Andy Harries: I think that is right and why the BBC could be part of that but is not necessarily part of it. In the end, if the competition really hots up, yes, the producer will have a certain amount of power. The show has to have a “must buy” quality to it. The problem is that for Dan and me we only have a “must buy” show every now and again. We have quite a lot of pretty good shows that we would quite like to sell but they do not absolutely have to have them.

Lord Gordon of Strathblane: The number of entrants into this market in the last three months is surely very encouraging from a seller’s viewpoint.

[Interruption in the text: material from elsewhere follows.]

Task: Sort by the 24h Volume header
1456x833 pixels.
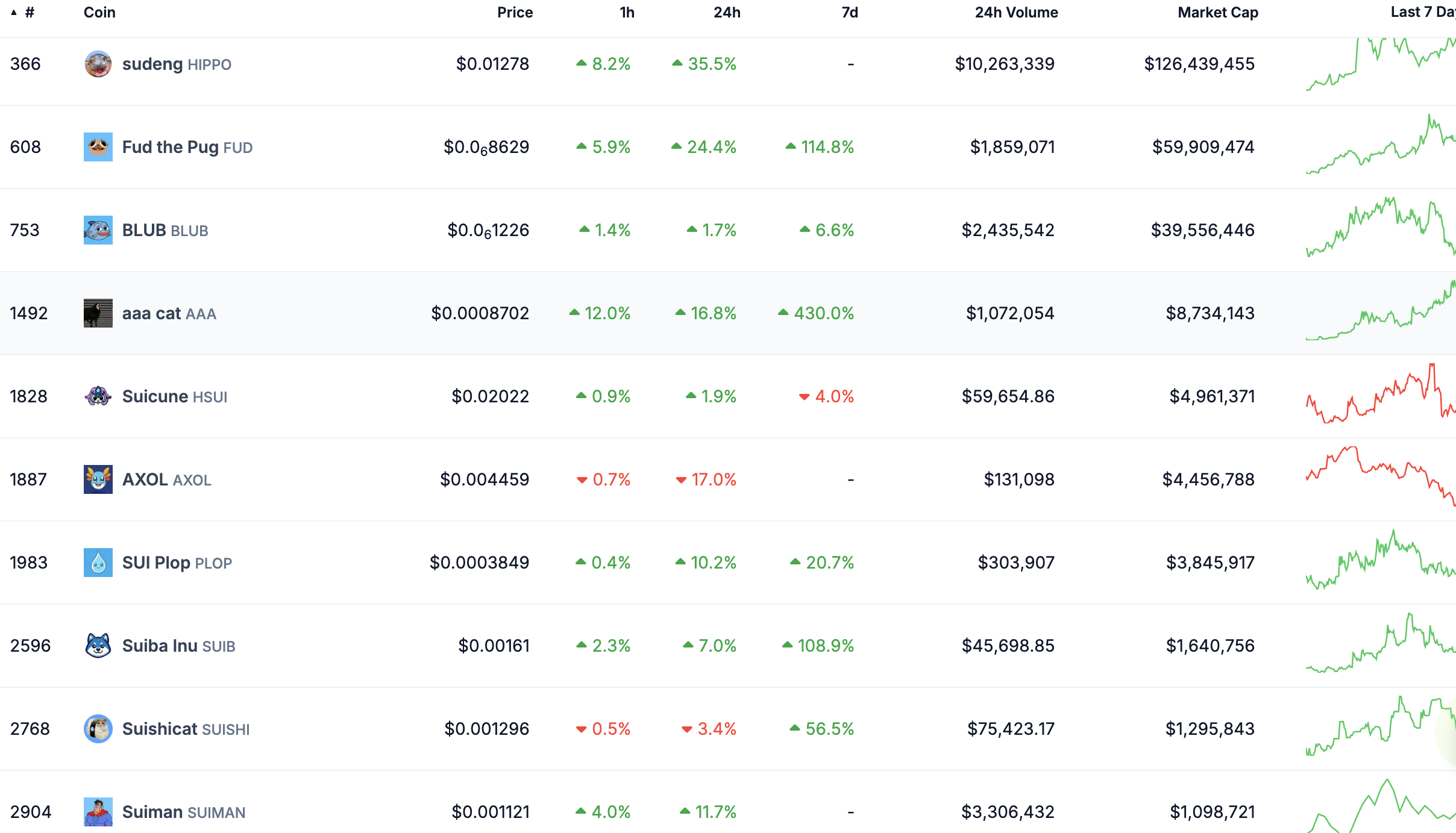Action: tap(1016, 13)
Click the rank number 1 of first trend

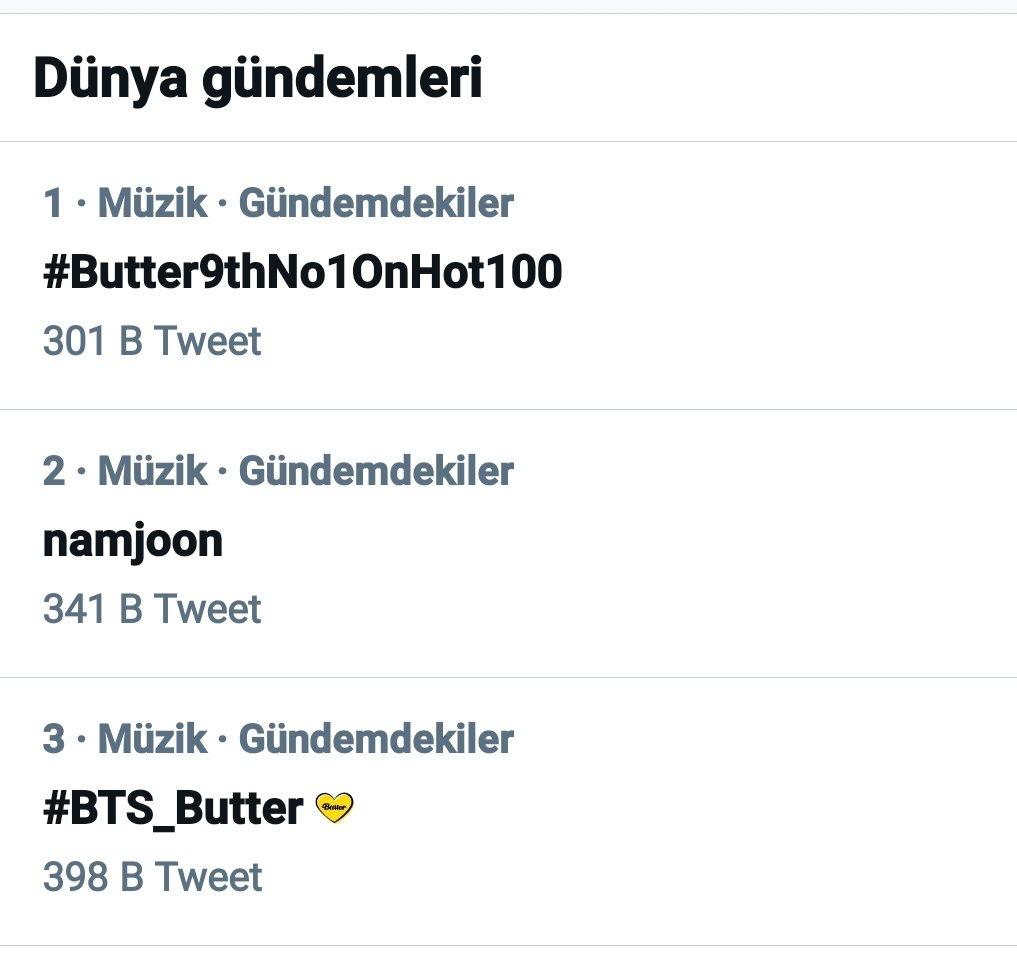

Dan Cheesbrough: We have had some success with SVODs in retaining IP. As Andy says, that is with a special type of programming that is pretty rare. I would say that there are other new entrants in the video on-demand space who are building very interesting commercial models that are about retention of IP and, quite literally, that is their sales pitch to you. They are like, “Bring your show to us. We want a seven-year licence but you will retain the IP”. This is Quibi’s model which you may have heard about.

I will say until I am blue in the face the best deal in the world for a television producer is a terms-of-trade deal with the BBC. It might not be right for many other reasons, but on paper that deal is unbeatable and it has proven to be successful on many different levels. I guess that is a key message I would like to deliver. I will die in a ditch for the terms of trade. They need to be protected. Anything that is going to compromise or erode or challenge them needs to be resisted desperately. Ironically, there is a large voice within the BBC that would love to see the terms of trade overturned. I do not think it is in its own interests to see the terms of trade overturned, now more so than ever.

Lord Gordon of Strathblane: It is one of the selling points, you would argue.

Dan Cheesbrough: Correct.

Lord Gordon of Strathblane: In the meantime, would you argue that there are certain areas of programming that are traditionally offered by PSBs where the BBC has been priced out of the market and can no longer do?

Andy Harries: I am not sure. I suppose one might argue that the recent Attenborough series probably would have been at the BBC. It is a sort of spin on Attenborough’s previous shows and made by the people who had made his previous work. That is an inevitable part of the development of the market, to be truthful. On the whole, the BBC has been pretty clever, I think—I do not know how good the deals are—in partnering up with Nat Geo and Discovery and various other things such as that, in order to fund ambitious wildlife and factual programming. That is what the BBC will have to do more of. It will have to do more partnerships, unless someone is going to increase the licence fee and all that kind of stuff.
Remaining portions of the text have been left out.